I checked my survey and though the edge of the tree encroaches on my property line one foot away from my split-rail fence, the centers of all three trees are solidly on my neighbor’s property. So the power company cut the tree up and got it out of the road. It’s nice wood, ash I think, and I’m thinking since they put all the wood on the street side of my property, if no one wants it I might want to get it milled down into little boards for woodworking.

Then on Sunday, day 13, the filling in my tooth all the way in the back on the top, disintegrated and made my food all crunchy, I had to spit it out. I didn’t experience any pain but I could notice with my tongue that there was a huge hole down the center of the tooth. I switched to soft foods and prayed my dentist could fix the tooth before my next chemotherapy round, as they do not like you having dental work during the chemo, as it can introduce bacteria into the bloodstream that your immune system isn’t able to fight. On Monday I called the dentist’s office and politely pleaded with them to fit me in that same day before chemo, and they had me come in at 9:00 a.m. and wait until there was a free space in my dentist’s calendar. I got put in a dentist’s chair and given X-rays, and when my dentist got free for a bit around 9:30 a.m., he numbed up my tooth, ground out the remnants of the old filling (which was placed back in 2008), and put in a new filling, all in less than 20 minutes and I was released gratefully into the wild. Thank heavens! And many thanks to my dentist as well!

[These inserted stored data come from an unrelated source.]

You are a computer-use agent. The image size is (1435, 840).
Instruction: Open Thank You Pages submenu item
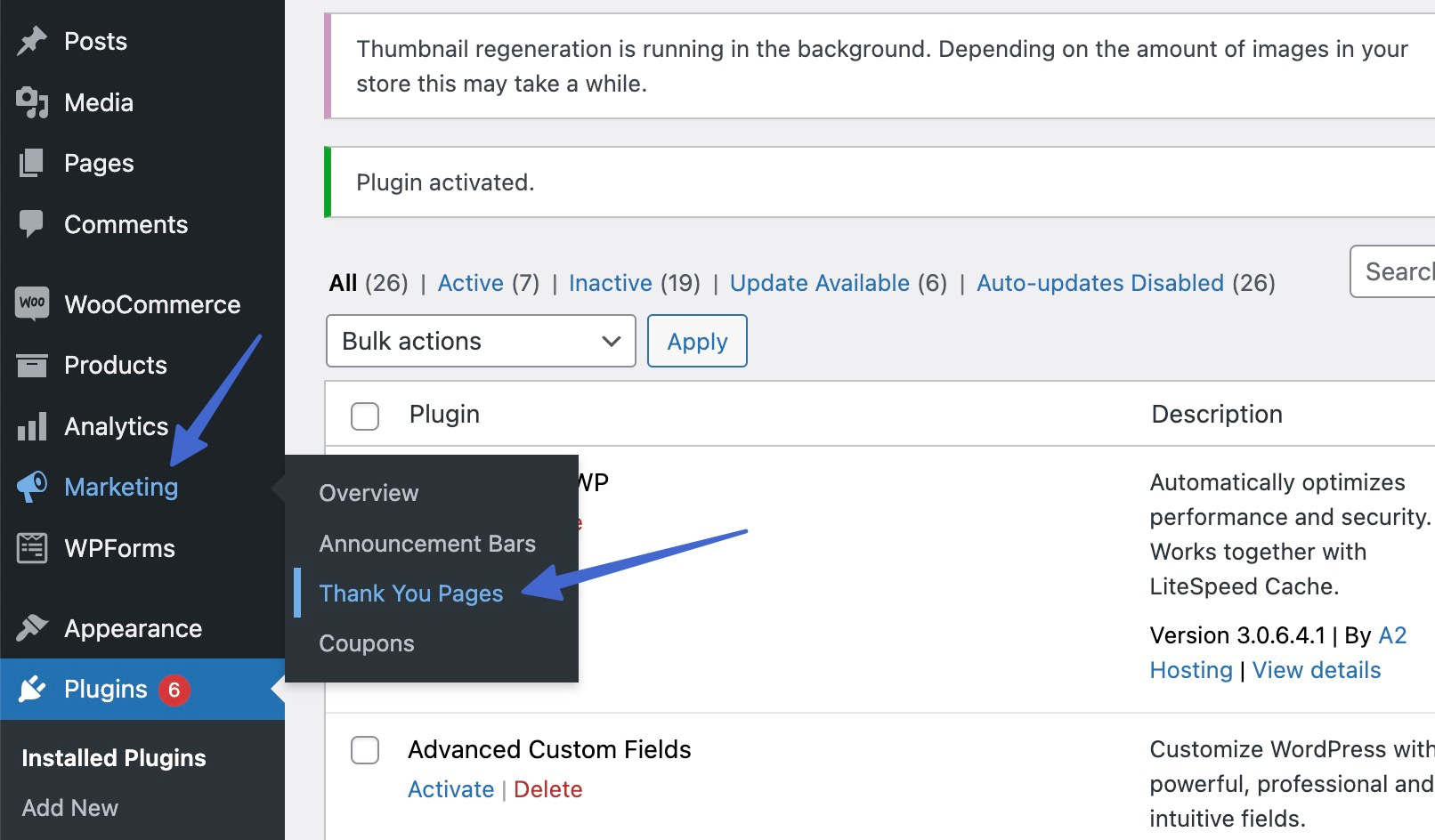411,594
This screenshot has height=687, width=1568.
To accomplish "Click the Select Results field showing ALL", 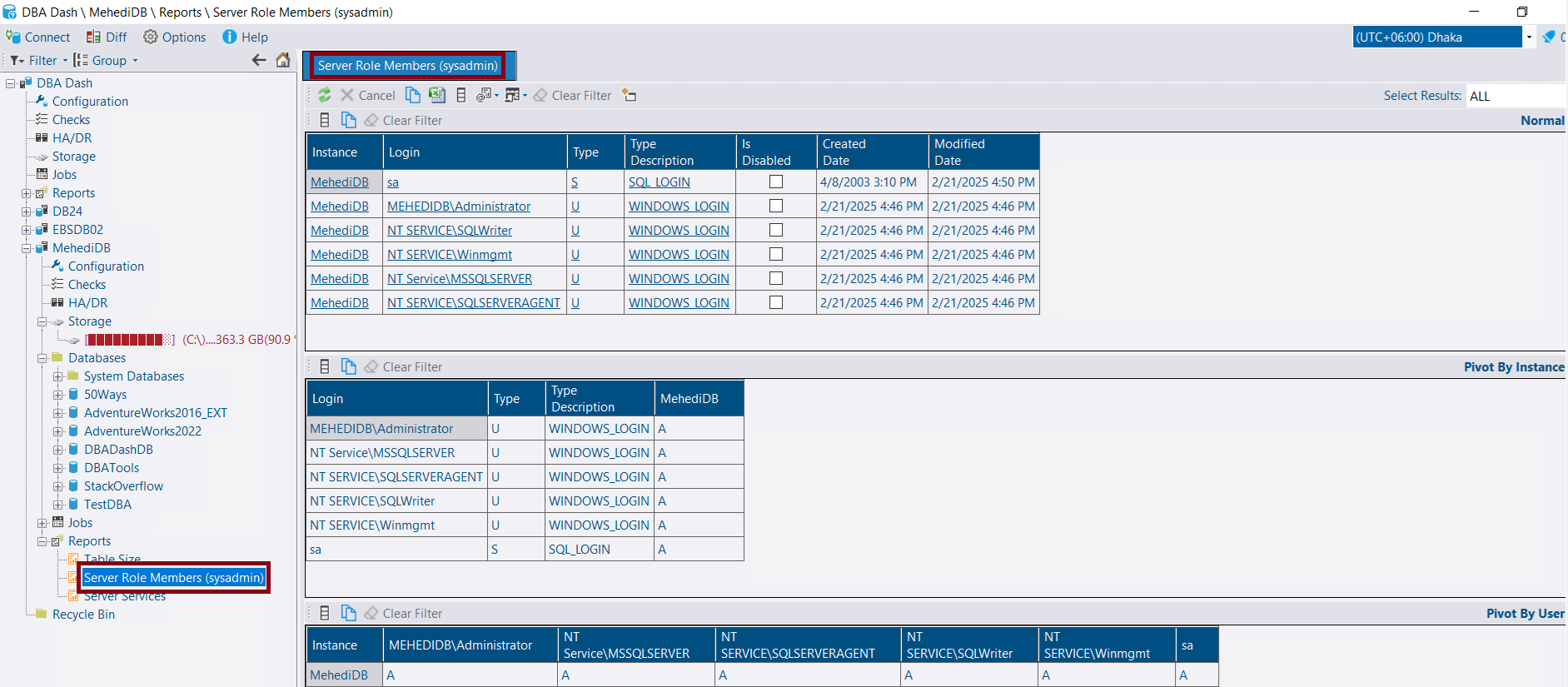I will point(1516,96).

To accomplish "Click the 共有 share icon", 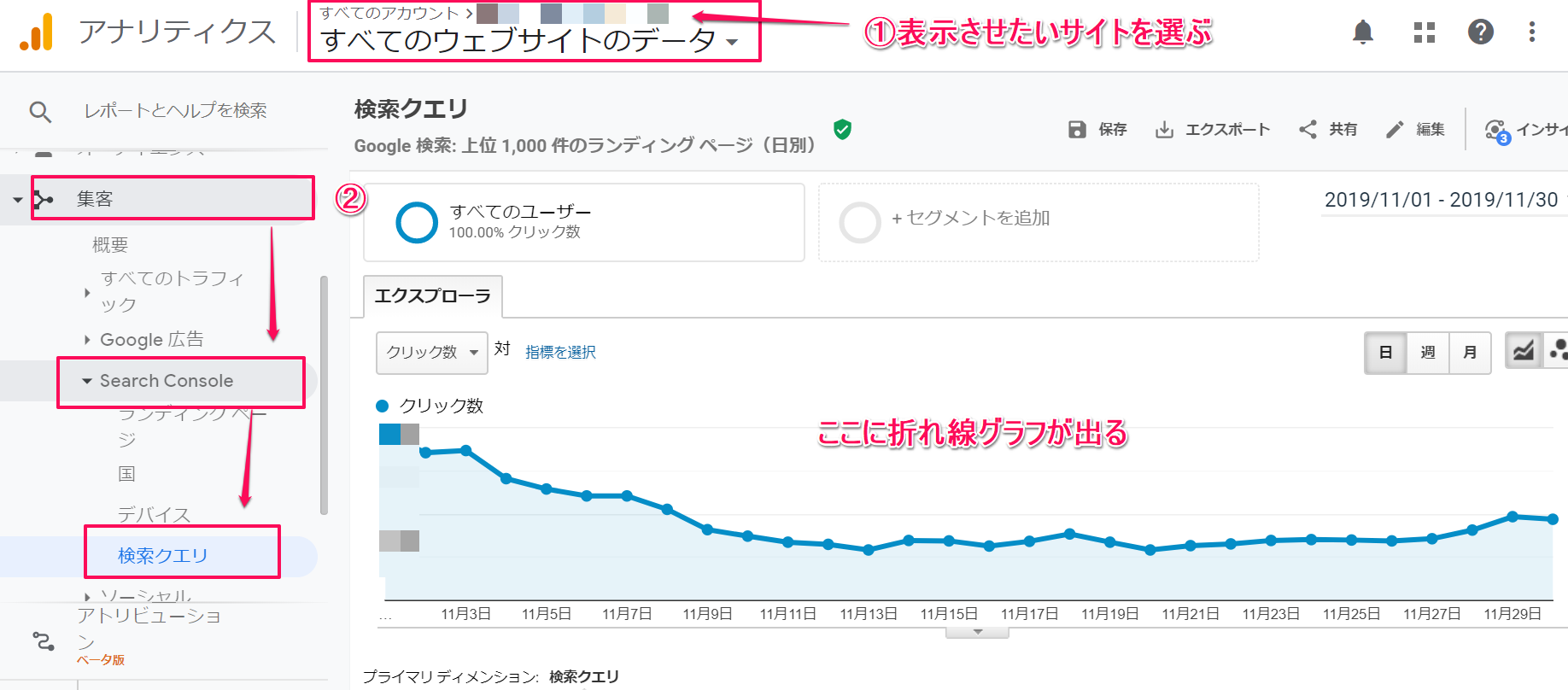I will pos(1308,129).
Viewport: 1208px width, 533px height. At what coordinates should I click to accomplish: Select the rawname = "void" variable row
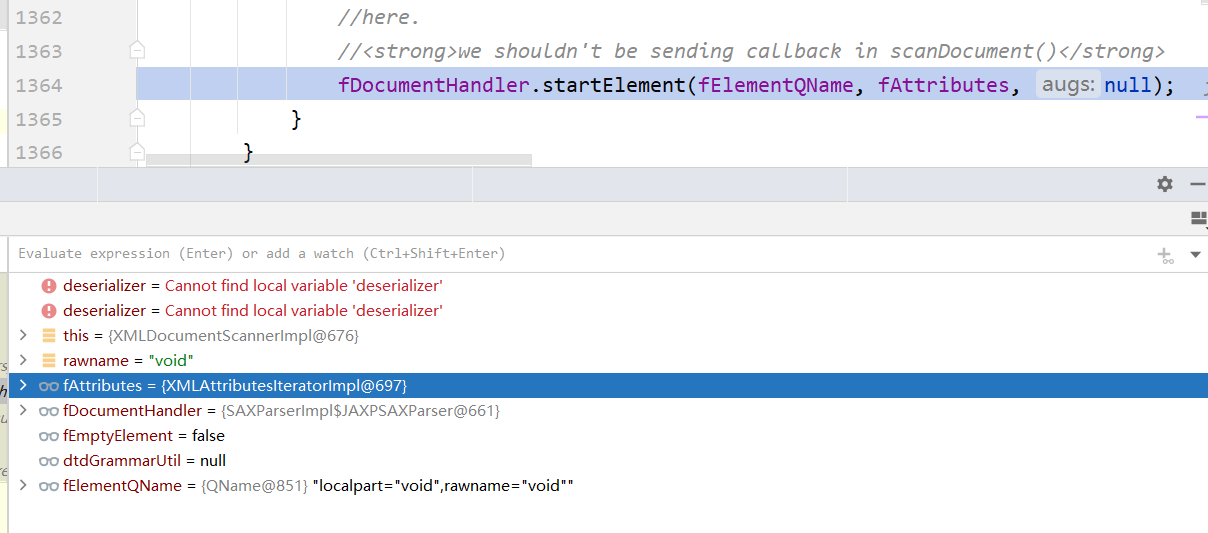coord(608,361)
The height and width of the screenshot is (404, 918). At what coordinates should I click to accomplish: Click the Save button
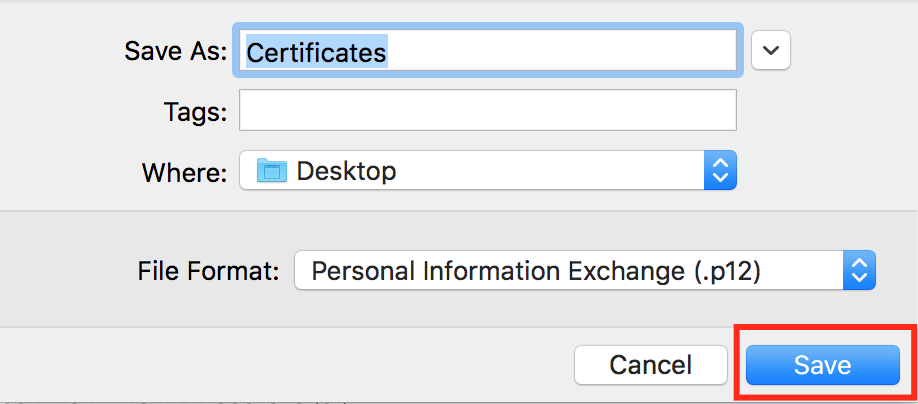point(822,365)
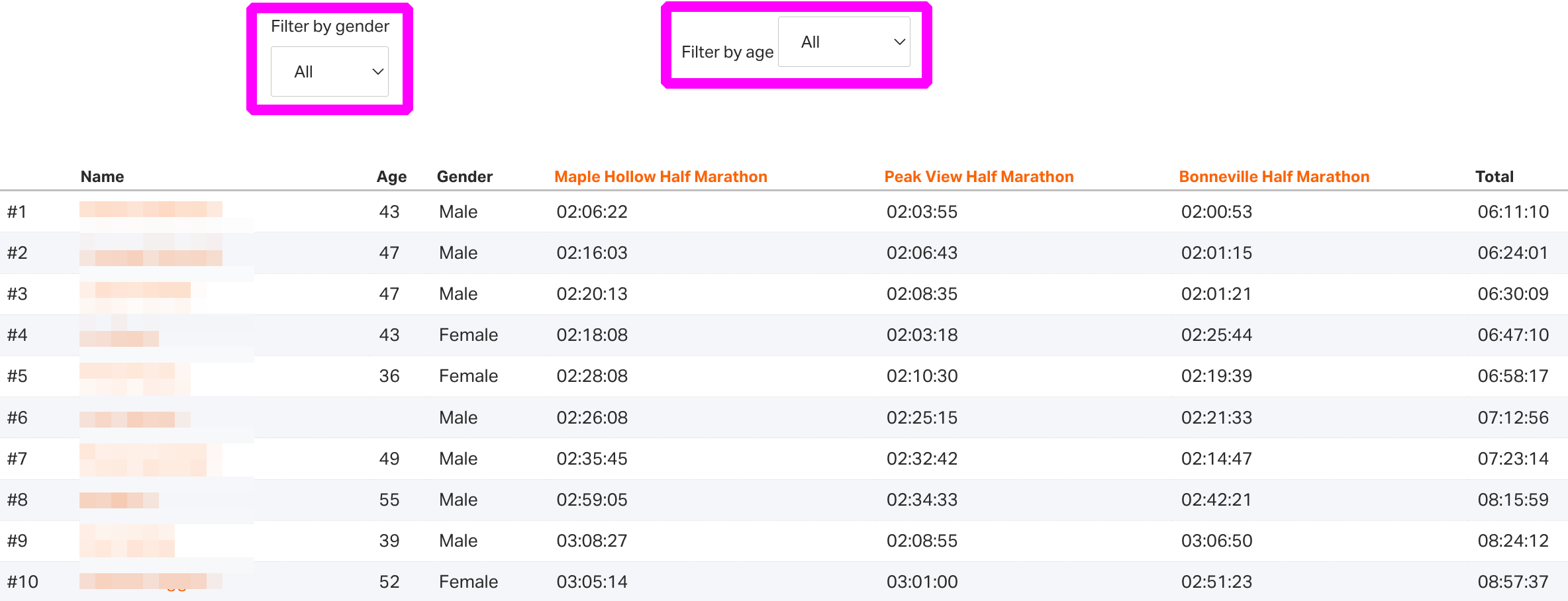Click the total time 06:11:10
Image resolution: width=1568 pixels, height=601 pixels.
tap(1512, 212)
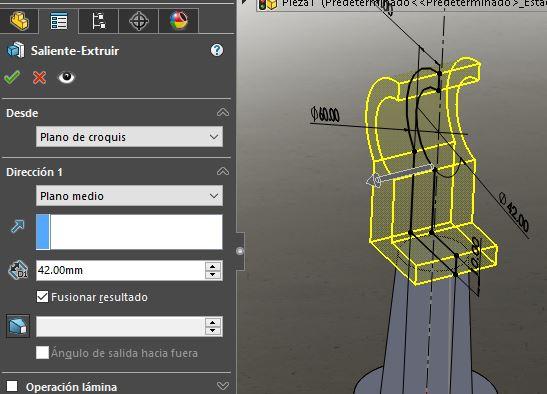Collapse the Desde section
The width and height of the screenshot is (547, 394).
[223, 112]
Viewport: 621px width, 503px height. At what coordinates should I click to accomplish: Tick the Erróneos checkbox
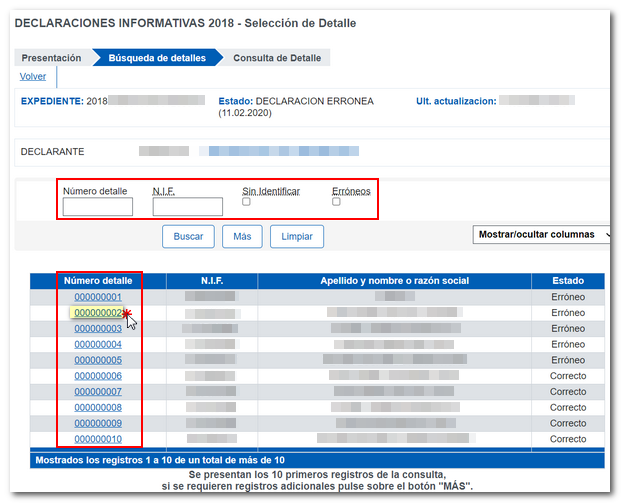[x=336, y=202]
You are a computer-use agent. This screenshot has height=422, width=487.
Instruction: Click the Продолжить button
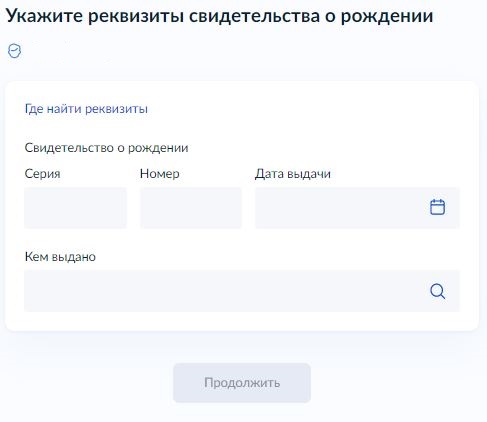coord(242,383)
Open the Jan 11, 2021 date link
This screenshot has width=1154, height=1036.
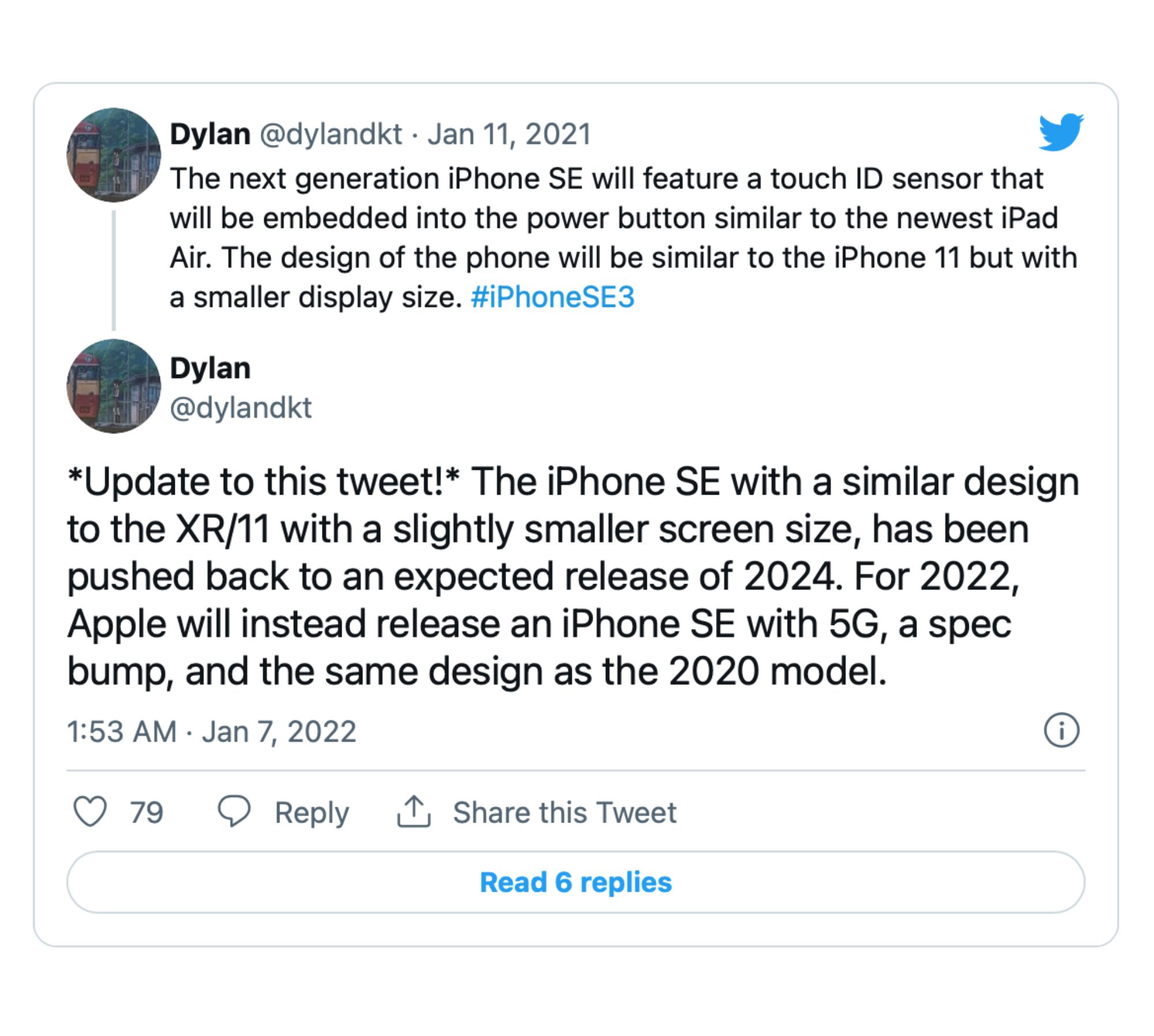pyautogui.click(x=509, y=134)
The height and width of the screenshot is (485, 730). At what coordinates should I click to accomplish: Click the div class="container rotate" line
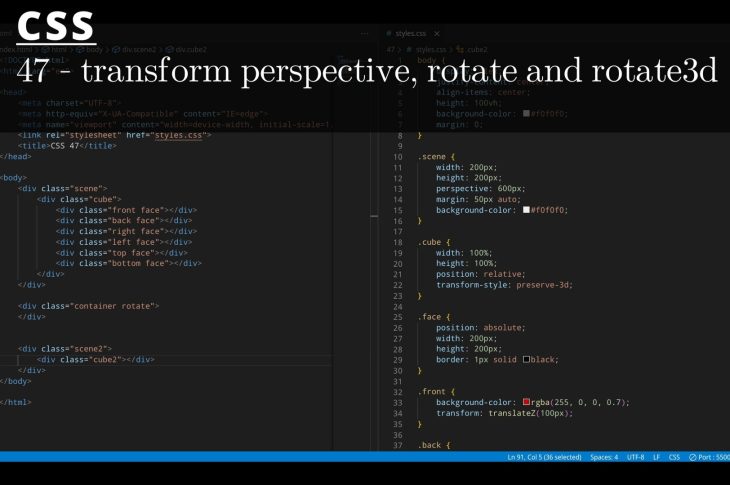tap(92, 306)
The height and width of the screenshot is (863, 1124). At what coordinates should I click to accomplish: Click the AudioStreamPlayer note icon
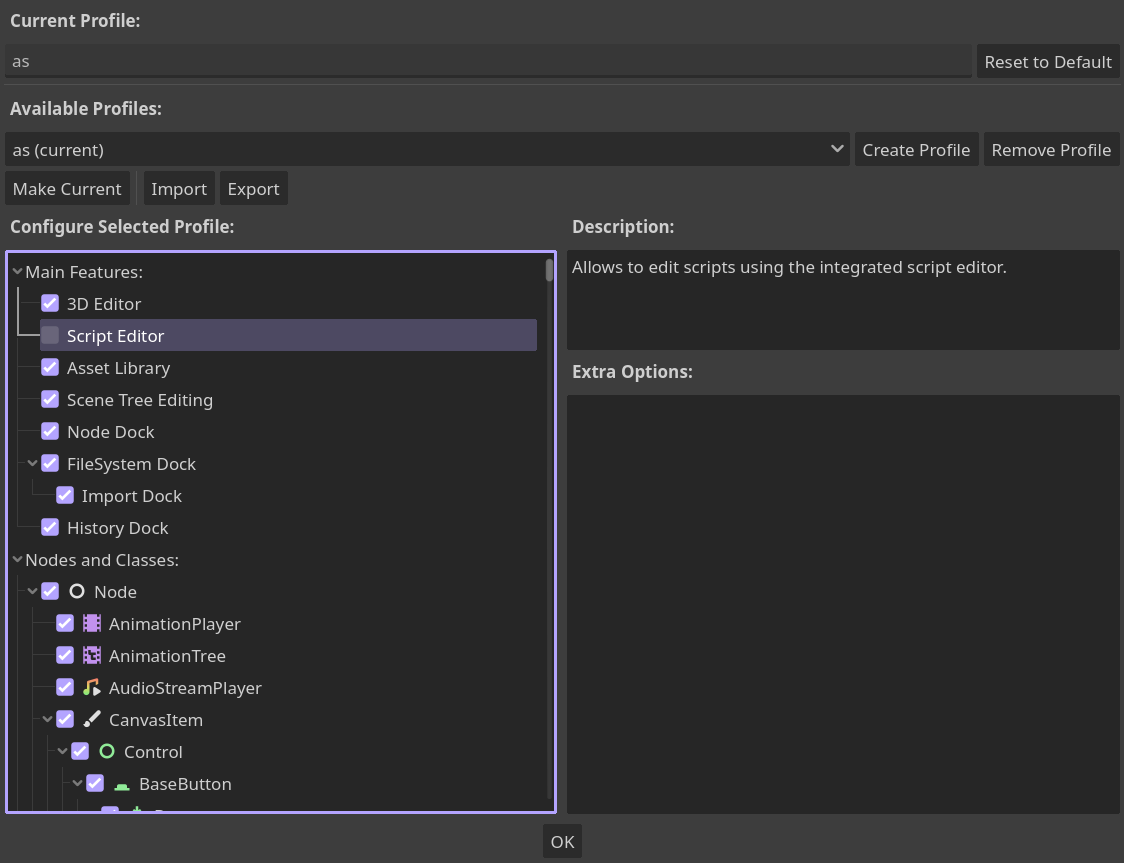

I was super happy to hear this week that our old family friend (old for a long time, not necessarily the ancient kind of old), Mr. P is coming home from the hospital after surgery to remove cancer from several abdominal organs. Mr. P. is a huge inspiration to me, his ability to remain cheerful and make jokes about his years of cancer treatment and chemotherapy always cheer me up when I call him to chat and commiserate. I don’t think I would have as positive and cheerful an attitude about this whole cancer mess without his example to guide me. He is one of the dearest people to me in the world, and is like another father to me. My prayers are with him every day, as well as with my friends P. and T. and L., who are recovering from their own cancer battles. And of course my prayers go out to all people affected by cancer, and all who suffer with health problems, may all of us see lasting health and be free from pain.

That’s pretty much all I have to report for this cycle and besides, my cat Boots has fallen asleep on my mouse and I have no way to click around and edit things anymore. So anything I write from here on out would just be stream-of-consciousness ramblings. Or wait… I think it’s all stream-of-consciousness ramblings anyway. Oh whatever. Be well everyone, and take good care of yourselves!